TASK TO COMPLETE =>
Pictures aside, can you reproduce the records word for word?

DATASET EXTRACT =>
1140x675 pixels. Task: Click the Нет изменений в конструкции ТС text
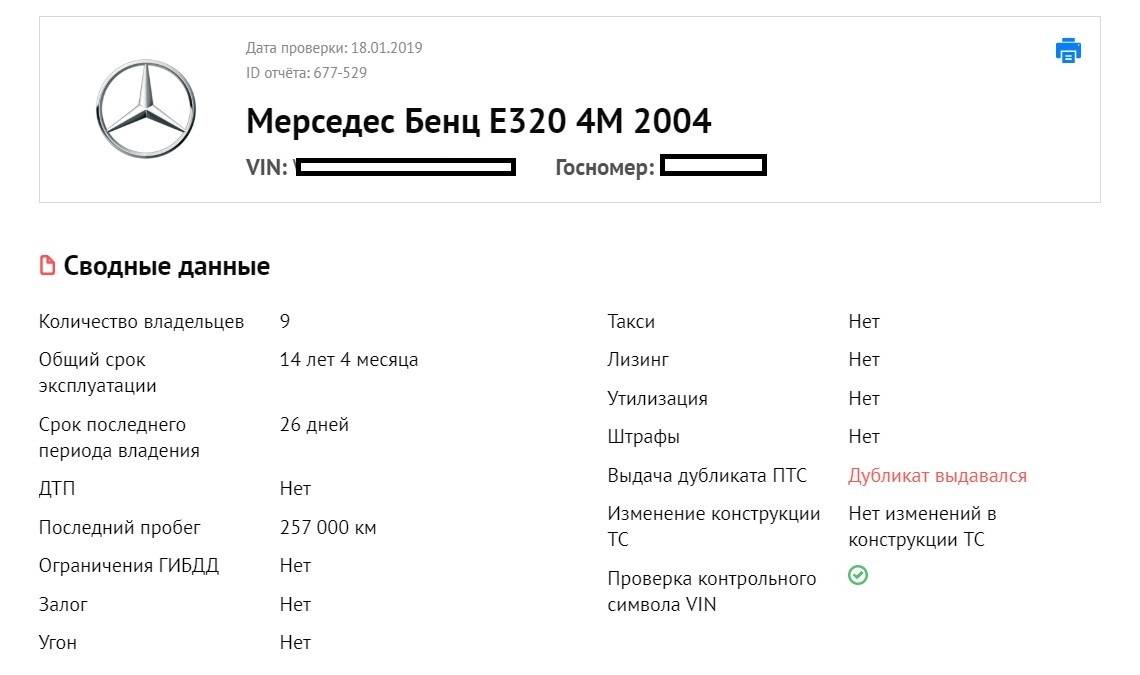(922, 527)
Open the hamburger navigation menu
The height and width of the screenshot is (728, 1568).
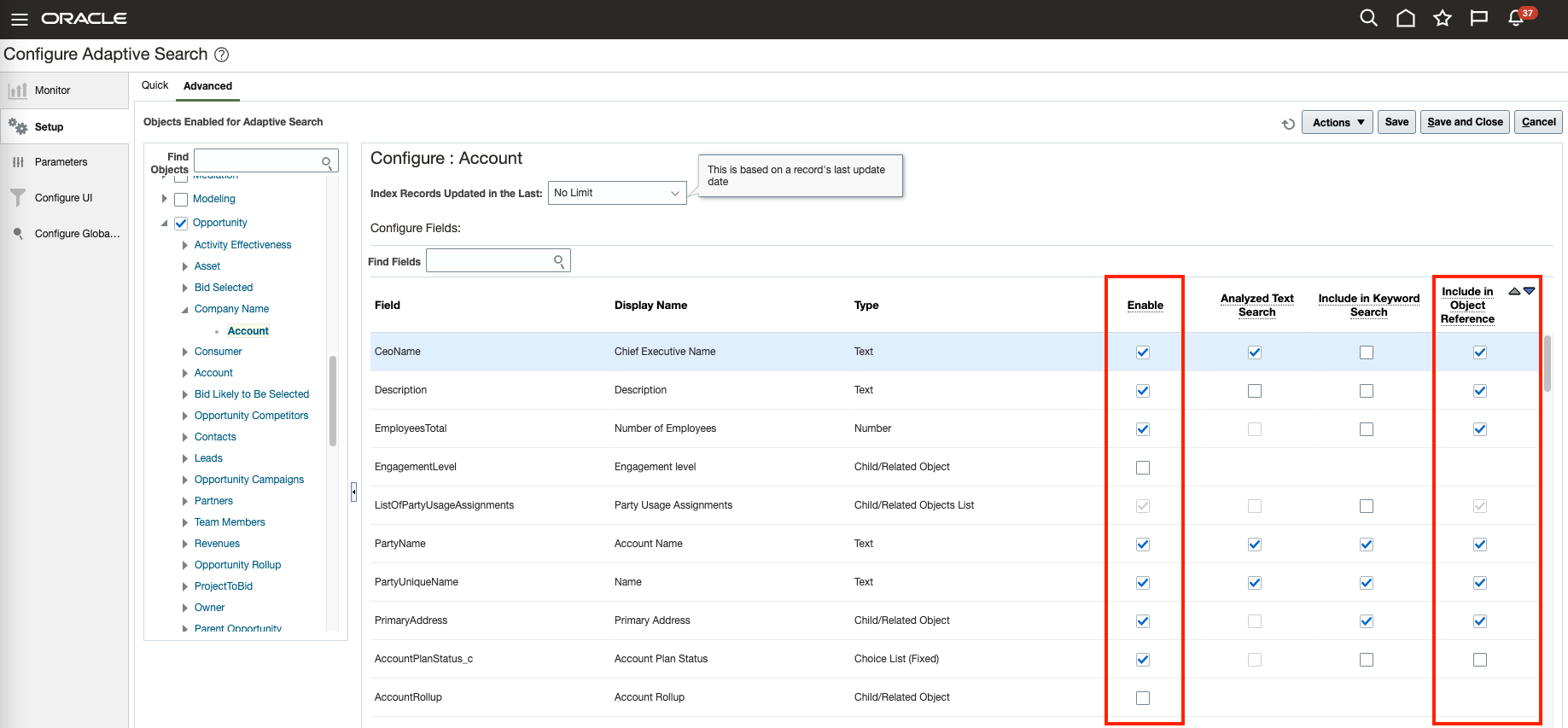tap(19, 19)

OUTPUT OF THE TASK =>
1140x675 pixels. Task: Click the Нет изменений в конструкции ТС text
(922, 527)
Open the hamburger navigation menu
The height and width of the screenshot is (728, 1568).
tap(19, 19)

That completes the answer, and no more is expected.